If you ask anyone – Chicago native or tourist – to name one building in the city, odds are they’ll say Willis Tower (or perhaps Sears Tower, since the name only recently changed). This goliath skyscraper towers over the skyline, standing as a landmark beacon from vantage points even miles away. But how much do you really know about the famed Willis Tower? Today, we take a closer look at the building’s rich history.
The History of Willis Tower
One of the most contentious debates among Chicagoans this millennium has been whether they’ll call Willis Tower by its new name – or stick to tradition and refer to it as the Sears Tower. The tower was first envisioned in 1969 by the department store and its original namesake, Sears and Roebuck Company. Needing a place to house their 350,000 employees, the leading retailer commissioned architectural firm Skidmore, Owings and Merrill to complete the task.
And complete the task they did. Groundbreaking on the superstructure occurred a year later in 1970, and when the tower was completed three years later, it stood proud and tall at 108-stories as the world’s tallest building (surpassing even the World Trade Center in New York City). This soaring frame was made possible by a steel-framed bundled-tube construction, and boasts being the first building to use this structurally efficient and economic method.

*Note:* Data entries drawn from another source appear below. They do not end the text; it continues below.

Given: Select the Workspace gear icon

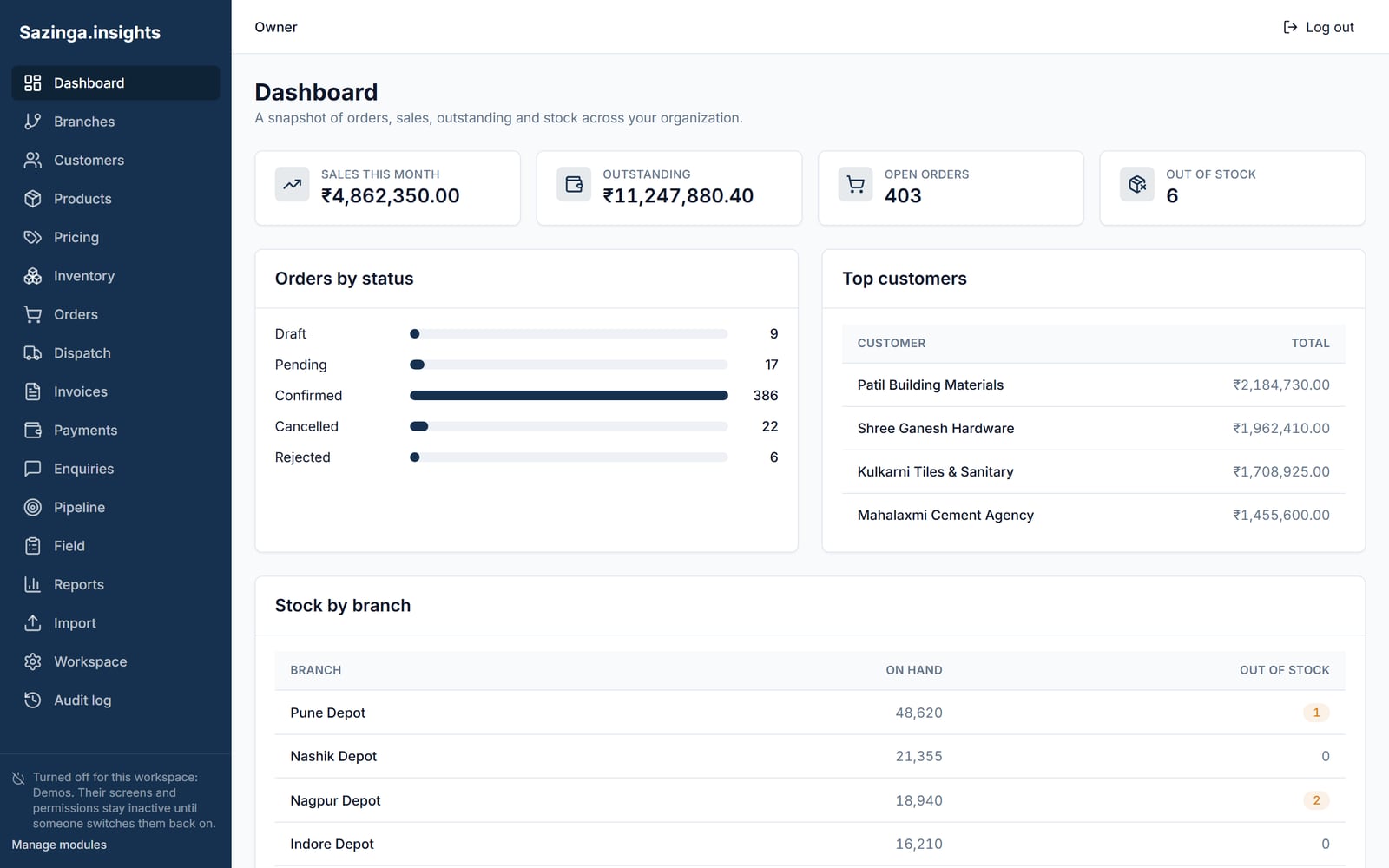Looking at the screenshot, I should [x=32, y=661].
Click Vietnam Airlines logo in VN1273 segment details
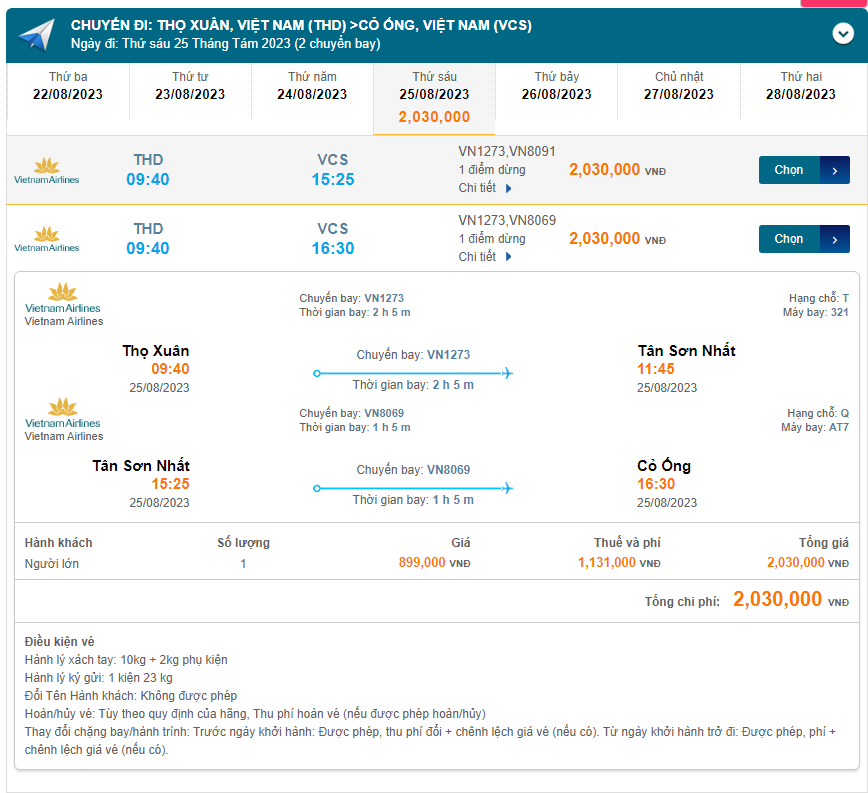The width and height of the screenshot is (868, 793). click(x=63, y=298)
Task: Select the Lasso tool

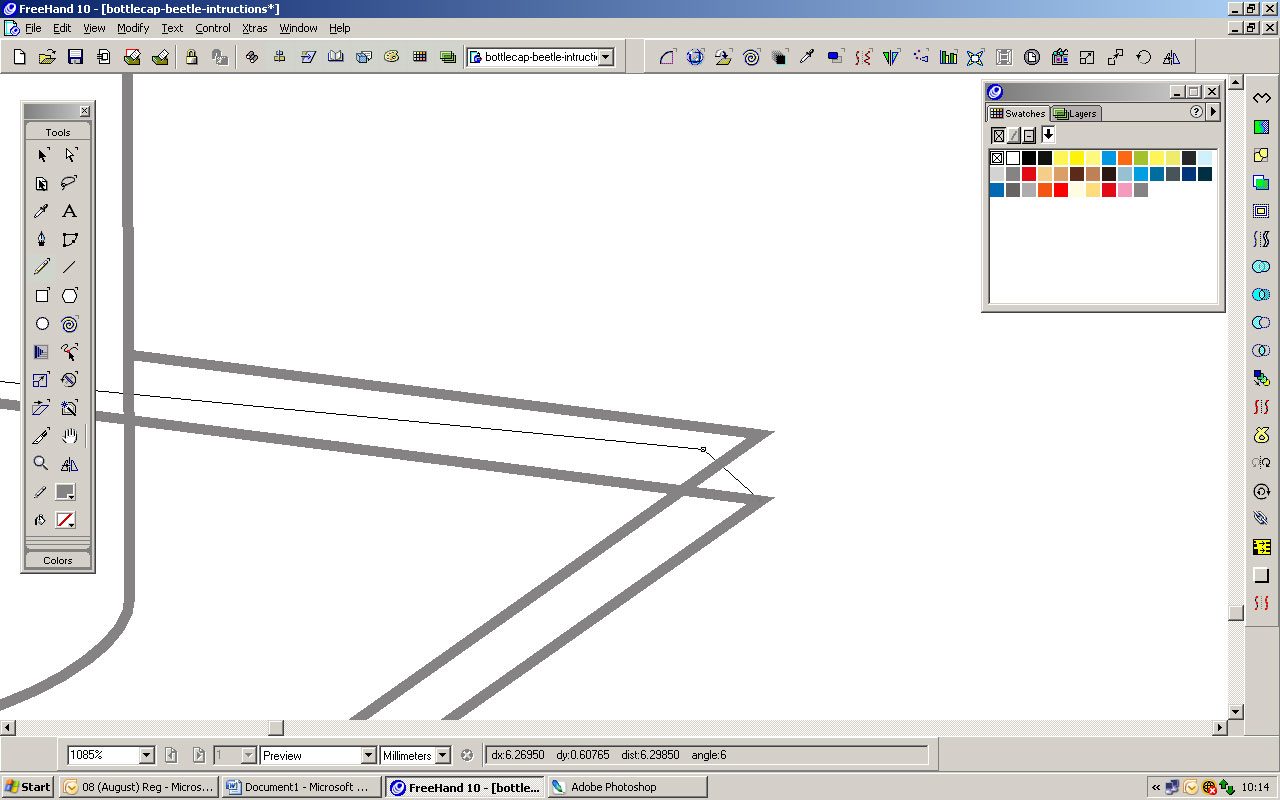Action: point(69,183)
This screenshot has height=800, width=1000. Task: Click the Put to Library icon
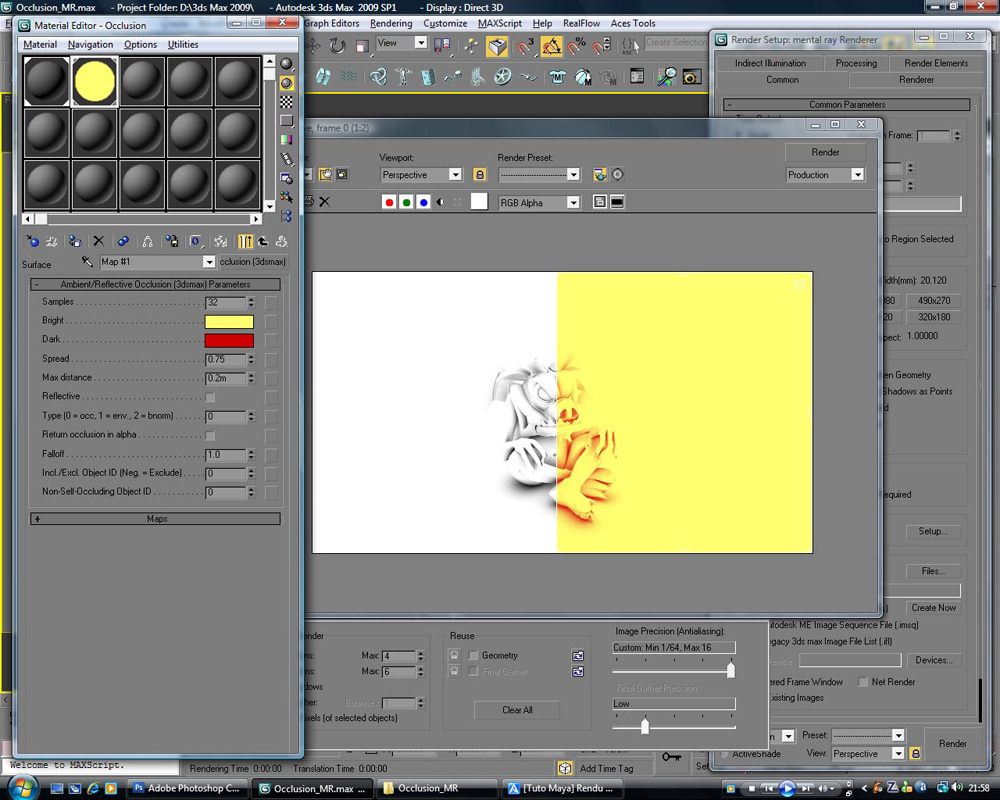170,241
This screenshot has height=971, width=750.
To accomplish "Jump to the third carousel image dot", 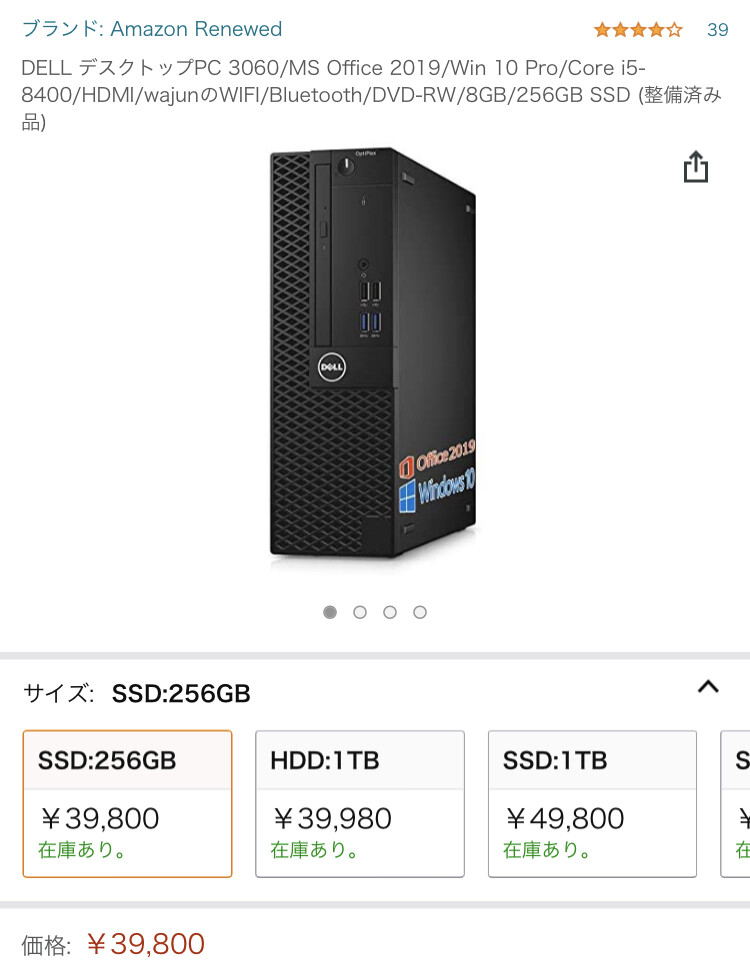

Though Sears and Roebuck Company sold the tower and moved out eighteen years later, the newly-named Willis Tower continues to host companies such as United Airlines (its largest tenant) and its new namesake, Willis Towers Watson.
Not Your Average Office Building
Having held the title of the world’s tallest building until being unseated from the throne in 1998, Willis Tower naturally had to welcome visitors to come witness the outstanding views. The building’s world-renowned observation deck, the Skydeck, has been open since 1974. Located on the 103rd floor and standing at an elevation of 1,353 feet, visitors (on a clear day) can see as far as Indiana, Michigan and Wisconsin as they feel the building sway in the wind.
In 2009, the same year as the building’s name change, the Skydeck underwent renovation to now include glass boxes that jut four feet out over the skyline, informally dubbed “The Ledge.” Thrill-seeking visitors experience the sensation of floating above the city skyline while enjoying the famous view – a view which draws in 1.9 million visitors annually.
Naturally, such a structure attracts thrillseekers of a different kind as well. In 1981, a man named Dan Goodwin donned a Spiderman suit, some suction cups, camming devices and skyhooks scaled the entire tower. The attempt took him seven hours, despite the Chicago Fire Department’s best attempts to stop him, and he was arrested when he reached the top. In 1999, another Spiderman impersonator, Alain “Spiderman” Robert attempted the same journey as his predecessor, this time with only his bare hands and feet… he was mostly successful.
If that last paragraph tempts you to try your own risky ascent, know that an annual charity event, named SkyRise Chicago, legally allows visitors to climb the tower’s 103-story staircase, making it the world’s tallest indoor stair climb.
Whether it’s from a passing car on Lakeshore Drive, peering up into the sky as you traverse downtown, or running up a 103-story staircase, there’s many ways to appreciate the rich history and beautiful views the Willis Tower brings to Chicago’s city skyline.